A Democratic challenger has stepped forward to run against Halfmoon Republican New York State Senator Kathy Marchione.
Brian Howard is running for state Senate because he believes the political system needs to see some big changes.
“I really believe that there are some individuals who are in politics who are poisoning it, and are setting the example that I don’t want the next generation to think is typical of politics,” said Howard.
Howard has never served as a lawmaker, but spent his career as an educator and school administrator throughout the 43rd Senate district.
For six years he served as superintendent of Queensbury schools, and more recently as an interim superintendent in Troy and Berlin.

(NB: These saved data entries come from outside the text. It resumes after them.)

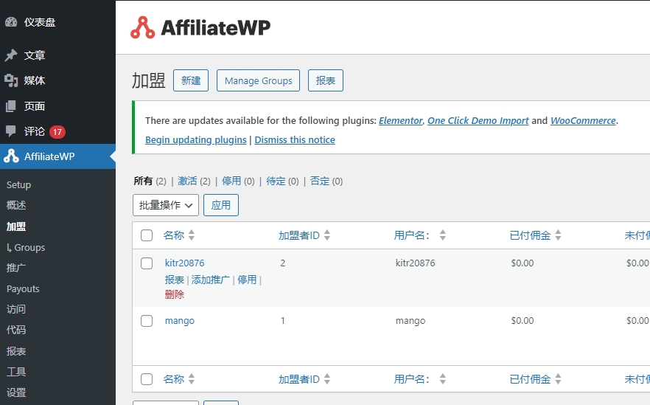This screenshot has width=650, height=405.
Task: Open Payouts submenu item
Action: (23, 289)
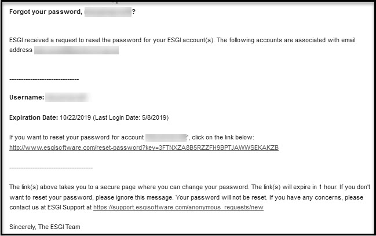Click the "Forgot your password" heading

tap(46, 12)
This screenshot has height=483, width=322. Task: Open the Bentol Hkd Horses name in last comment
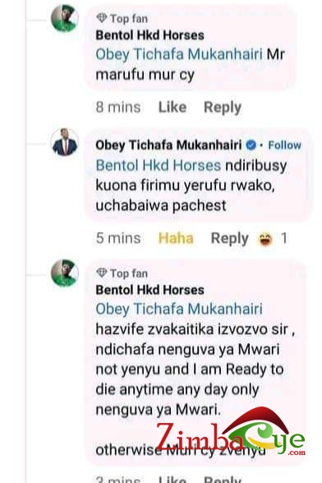point(150,290)
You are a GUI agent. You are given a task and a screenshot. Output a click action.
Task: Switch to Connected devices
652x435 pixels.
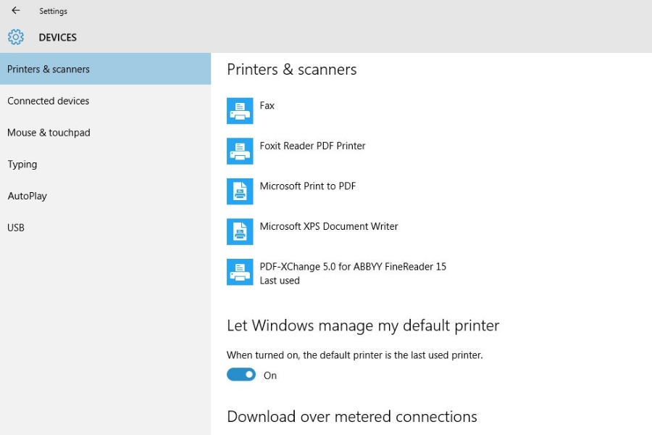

He holds a doctorate in education from the University in Albany.
Howard said his experience in the classroom will help the legislature make changes to New York’s oft-criticized rollout of the Common Core education standards.
“I believe in standards – that’s fine. I believe in checking in on accountability, but there’s some easier ways of doing it. And I also think we have to address educational funding and inequities there,” said Howard.
Howard said he has secured the Democratic nomination in Saratoga, Rensselaer, and Columbia Counties. He said he also expects the endorsement in Washington County.
Another key issue he intends to address is the influence of money in politics.
“If we don’t reform it, it’s such a corrupt system that we’re not going to have one person’s vote be equal to another person’s vote. So I think campaign finance has to be addressed,” said Howard.
Senator Marchione has served since winning the 2012 election. She defeated former Senator Roy McDonald in a close Republican primary that followed McDonald’s key cross-aisle vote in support of same-sex marriage in 2011. The 43rd district has been under Republican control for decades. It is the home of former Senate majority leader Joe Bruno, who represented the district for more than two decades.
Howard said he wants to debate Marchione on the issues in every corner of the Senate district.
“Let’s sit down, let’s get through the issues, let’s compare it, let’s have a civil conversation, and let’s go to where the people are and let them listen to what we have to say, instead of filtering through 30 second ads,” said Howard.
Marchione said she welcomes future opportunity for discussion.
“I have been representing my district over the last 15 or 16 months very openly, letting people know where I stand on issues, being a strong voice and using my vote where it really counts on Second Amendment issues, budget issues, and I would look forward to having debates throughout the district that will focus on maybe various topics that we’re looking at, as it get’s much closer to the election,” said Marchione.
No other candidates have joined the race.